* [Record set]:
_ _ _ _

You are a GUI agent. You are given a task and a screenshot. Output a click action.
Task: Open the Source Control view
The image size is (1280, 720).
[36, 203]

_ _ _ _

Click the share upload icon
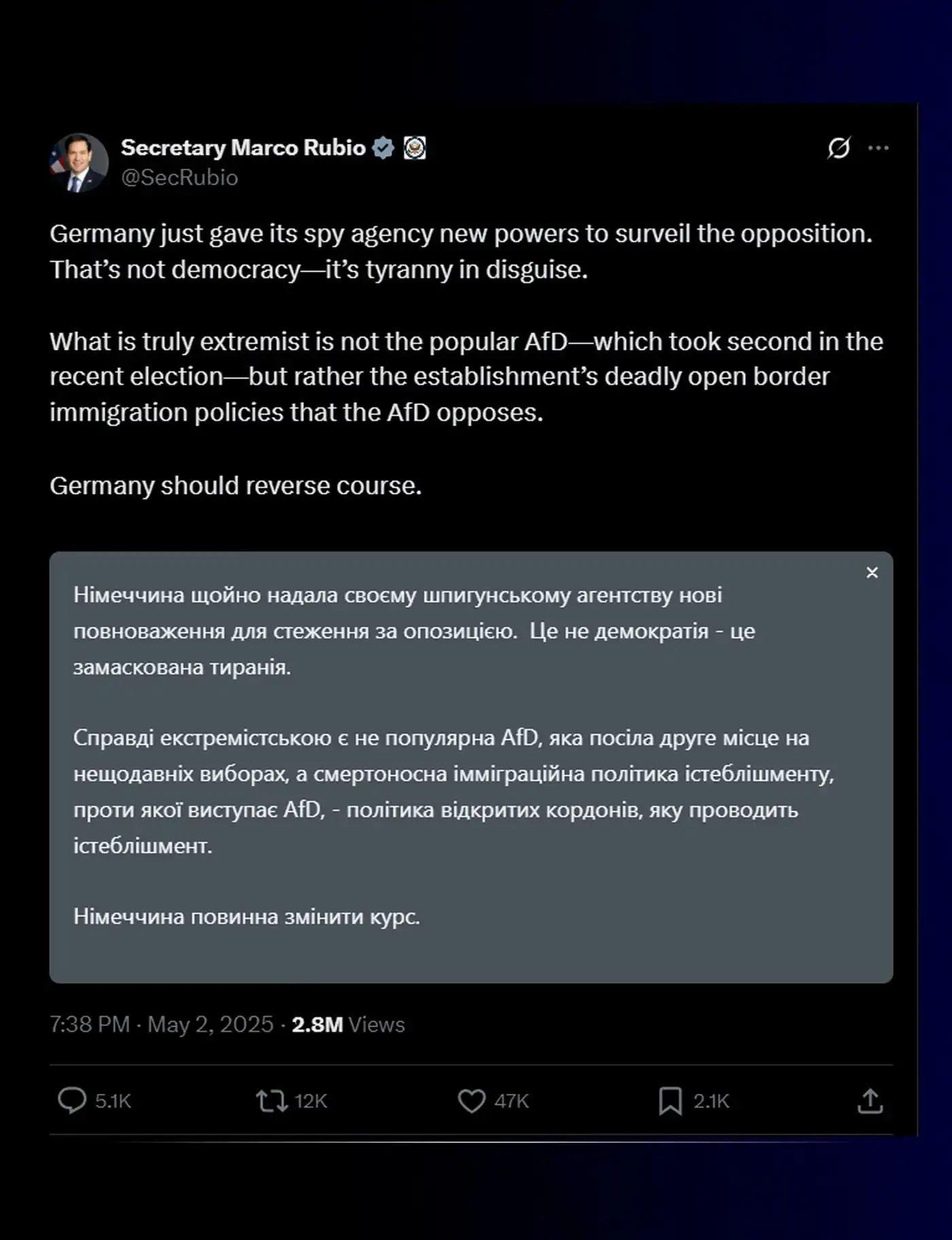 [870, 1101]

_ _ _ _

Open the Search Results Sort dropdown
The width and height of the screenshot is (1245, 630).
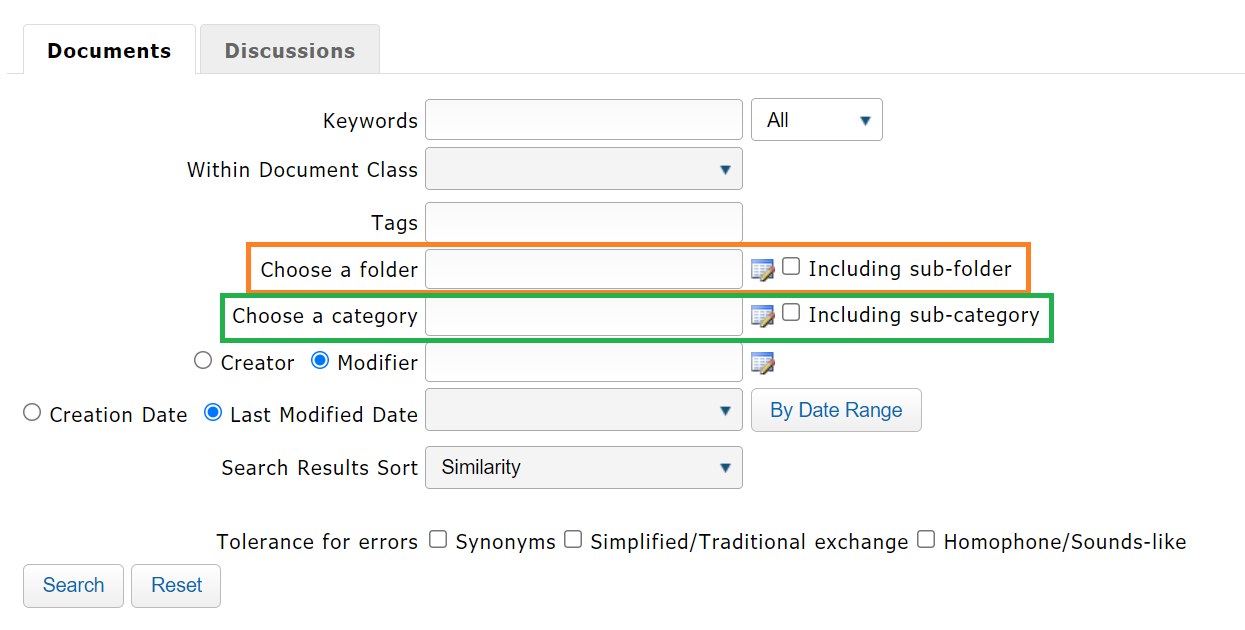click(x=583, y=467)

_ _ _ _

* [Required work]: Pull every line containing "Open" from the data.

* [Output for this task]:
Task: Open the Source Control view
Open the Search Results Sort dropdown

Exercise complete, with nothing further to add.